WHAT YOU ARE ASKED TO DO: Recast these lines as a JSON list of strings, with one string for each line and blank lines left out.

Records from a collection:
:::::
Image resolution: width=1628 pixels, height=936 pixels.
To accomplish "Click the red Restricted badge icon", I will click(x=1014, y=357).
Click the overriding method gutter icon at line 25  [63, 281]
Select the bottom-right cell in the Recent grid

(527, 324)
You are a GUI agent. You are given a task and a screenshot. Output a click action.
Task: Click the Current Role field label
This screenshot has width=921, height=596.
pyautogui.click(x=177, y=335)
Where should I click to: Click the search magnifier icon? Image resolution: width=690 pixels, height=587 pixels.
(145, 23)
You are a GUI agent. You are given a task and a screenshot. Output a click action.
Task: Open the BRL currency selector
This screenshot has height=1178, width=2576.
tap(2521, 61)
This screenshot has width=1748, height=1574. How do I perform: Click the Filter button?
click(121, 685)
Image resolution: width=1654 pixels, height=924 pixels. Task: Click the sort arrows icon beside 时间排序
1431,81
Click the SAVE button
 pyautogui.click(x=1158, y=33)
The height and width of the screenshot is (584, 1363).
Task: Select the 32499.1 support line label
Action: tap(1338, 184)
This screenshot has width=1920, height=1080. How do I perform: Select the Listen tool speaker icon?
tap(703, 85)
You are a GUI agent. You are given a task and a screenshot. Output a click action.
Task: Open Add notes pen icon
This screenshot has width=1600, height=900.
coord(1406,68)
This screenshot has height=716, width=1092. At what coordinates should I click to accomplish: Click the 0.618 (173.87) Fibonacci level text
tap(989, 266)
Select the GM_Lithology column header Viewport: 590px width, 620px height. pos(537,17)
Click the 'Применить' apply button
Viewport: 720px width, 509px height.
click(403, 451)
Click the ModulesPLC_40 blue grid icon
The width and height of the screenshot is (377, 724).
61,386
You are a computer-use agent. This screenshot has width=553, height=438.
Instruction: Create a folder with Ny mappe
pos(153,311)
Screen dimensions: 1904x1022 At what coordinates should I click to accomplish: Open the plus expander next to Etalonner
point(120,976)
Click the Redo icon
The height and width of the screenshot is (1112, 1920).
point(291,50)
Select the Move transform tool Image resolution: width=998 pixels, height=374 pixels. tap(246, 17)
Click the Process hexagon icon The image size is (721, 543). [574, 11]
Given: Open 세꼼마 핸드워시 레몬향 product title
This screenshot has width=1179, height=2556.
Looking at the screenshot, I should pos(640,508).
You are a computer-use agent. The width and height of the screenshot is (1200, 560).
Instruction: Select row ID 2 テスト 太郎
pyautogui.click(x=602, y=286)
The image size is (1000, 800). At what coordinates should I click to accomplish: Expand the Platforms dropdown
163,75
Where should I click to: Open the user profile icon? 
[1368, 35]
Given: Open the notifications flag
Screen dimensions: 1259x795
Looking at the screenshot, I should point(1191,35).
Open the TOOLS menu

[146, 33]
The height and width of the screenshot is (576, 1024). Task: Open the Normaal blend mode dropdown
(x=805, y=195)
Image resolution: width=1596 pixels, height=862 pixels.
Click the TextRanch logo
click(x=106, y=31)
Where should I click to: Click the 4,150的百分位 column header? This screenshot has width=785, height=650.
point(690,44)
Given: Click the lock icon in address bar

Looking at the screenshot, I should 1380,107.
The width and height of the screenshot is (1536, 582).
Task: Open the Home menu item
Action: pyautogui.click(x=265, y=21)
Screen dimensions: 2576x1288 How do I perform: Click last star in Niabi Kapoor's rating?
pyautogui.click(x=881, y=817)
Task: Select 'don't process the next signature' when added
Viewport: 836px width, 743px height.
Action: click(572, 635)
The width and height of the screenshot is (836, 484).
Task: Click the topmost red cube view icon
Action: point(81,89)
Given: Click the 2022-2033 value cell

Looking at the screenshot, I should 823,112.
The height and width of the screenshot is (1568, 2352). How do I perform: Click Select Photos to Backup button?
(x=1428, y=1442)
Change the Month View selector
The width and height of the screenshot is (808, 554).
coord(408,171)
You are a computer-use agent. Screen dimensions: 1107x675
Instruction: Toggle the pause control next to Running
:::::
OUTPUT OF THE TASK:
[
  "Image resolution: width=1628 pixels, height=936 pixels.",
  "To accomplish \"Click the red Restricted badge icon\", I will click(x=1014, y=357).",
  "Click the overriding method gutter icon at line 25  [63, 281]",
  "Select the bottom-right cell in the Recent grid",
  "(527, 324)",
  "You are a GUI agent. You are given a task and a screenshot. Output a click action.",
  "Task: Click the Current Role field label",
  "This screenshot has width=921, height=596.",
  "pyautogui.click(x=177, y=335)",
  "Where should I click to: Click the search magnifier icon? Image resolution: width=690 pixels, height=587 pixels.",
  "(145, 23)",
  "You are a GUI agent. You are given a task and a screenshot. Output a click action.",
  "Task: Open the BRL currency selector",
  "This screenshot has height=1178, width=2576.",
  "tap(2521, 61)",
  "This screenshot has width=1748, height=1574. How do I perform: Click the Filter button?",
  "click(121, 685)",
  "Image resolution: width=1654 pixels, height=924 pixels. Task: Click the sort arrows icon beside 时间排序",
  "1431,81",
  "Click the SAVE button",
  " pyautogui.click(x=1158, y=33)",
  "The height and width of the screenshot is (584, 1363).",
  "Task: Select the 32499.1 support line label",
  "Action: tap(1338, 184)",
  "This screenshot has width=1920, height=1080. How do I perform: Select the Listen tool speaker icon?",
  "tap(703, 85)",
  "You are a GUI agent. You are given a task and a screenshot. Output a click action.",
  "Task: Open Add notes pen icon",
  "This screenshot has width=1600, height=900.",
  "coord(1406,68)",
  "This screenshot has height=716, width=1092. At what coordinates should I click to accomplish: Click the 0.618 (173.87) Fibonacci level text",
  "tap(989, 266)",
  "Select the GM_Lithology column header Viewport: 590px width, 620px height. pos(537,17)",
  "Click the 'Применить' apply button",
  "Viewport: 720px width, 509px height.",
  "click(403, 451)",
  "Click the ModulesPLC_40 blue grid icon",
  "The width and height of the screenshot is (377, 724).",
  "61,386",
  "You are a computer-use agent. This screenshot has width=553, height=438.",
  "Instruction: Create a folder with Ny mappe",
  "pos(153,311)",
  "Screen dimensions: 1904x1022 At what coordinates should I click to accomplish: Open the plus expander next to Etalonner",
  "point(120,976)",
  "Click the Redo icon",
  "The height and width of the screenshot is (1112, 1920).",
  "point(291,50)",
  "Select the Move transform tool Image resolution: width=998 pixels, height=374 pixels. tap(246, 17)",
  "Click the Process hexagon icon The image size is (721, 543). [574, 11]",
  "Given: Open 세꼼마 핸드워시 레몬향 product title",
  "This screenshot has width=1179, height=2556.",
  "Looking at the screenshot, I should pos(640,508).",
  "You are a computer-use agent. The width and height of the screenshot is (1200, 560).",
  "Instruction: Select row ID 2 テスト 太郎",
  "pyautogui.click(x=602, y=286)",
  "The image size is (1000, 800). At what coordinates should I click to accomplish: Expand the Platforms dropdown",
  "163,75",
  "Where should I click to: Open the user profile icon? ",
  "[1368, 35]",
  "Given: Open the notifications flag",
  "Screen dimensions: 1259x795",
  "Looking at the screenshot, I should point(1191,35).",
  "Open the TOOLS menu",
  "[146, 33]",
  "The height and width of the screenshot is (576, 1024). Task: Open the Normaal blend mode dropdown",
  "(x=805, y=195)",
  "Image resolution: width=1596 pixels, height=862 pixels.",
  "Click the TextRanch logo",
  "click(x=106, y=31)",
  "Where should I click to: Click the 4,150的百分位 column header? This screenshot has width=785, height=650.",
  "point(690,44)",
  "Given: Click the lock icon in address bar",
  "Looking at the screenshot, I should 1380,107.",
  "The width and height of the screenshot is (1536, 582).",
  "Task: Open the Home menu item",
  "Action: pyautogui.click(x=265, y=21)",
  "Screen dimensions: 2576x1288 How do I perform: Click last star in Niabi Kapoor's rating?",
  "pyautogui.click(x=881, y=817)",
  "Task: Select 'don't process the next signature' when added",
  "Viewport: 836px width, 743px height.",
  "Action: click(572, 635)",
  "The width and height of the screenshot is (836, 484).",
  "Task: Click the topmost red cube view icon",
  "Action: point(81,89)",
  "Given: Click the 2022-2033 value cell",
  "Looking at the screenshot, I should 823,112.",
  "The height and width of the screenshot is (1568, 2352). How do I perform: Click Select Photos to Backup button?",
  "(x=1428, y=1442)",
  "Change the Month View selector",
  "The width and height of the screenshot is (808, 554).",
  "coord(408,171)",
  "You are a computer-use agent. Screen dimensions: 1107x675",
  "Instruction: Toggle the pause control next to Running"
]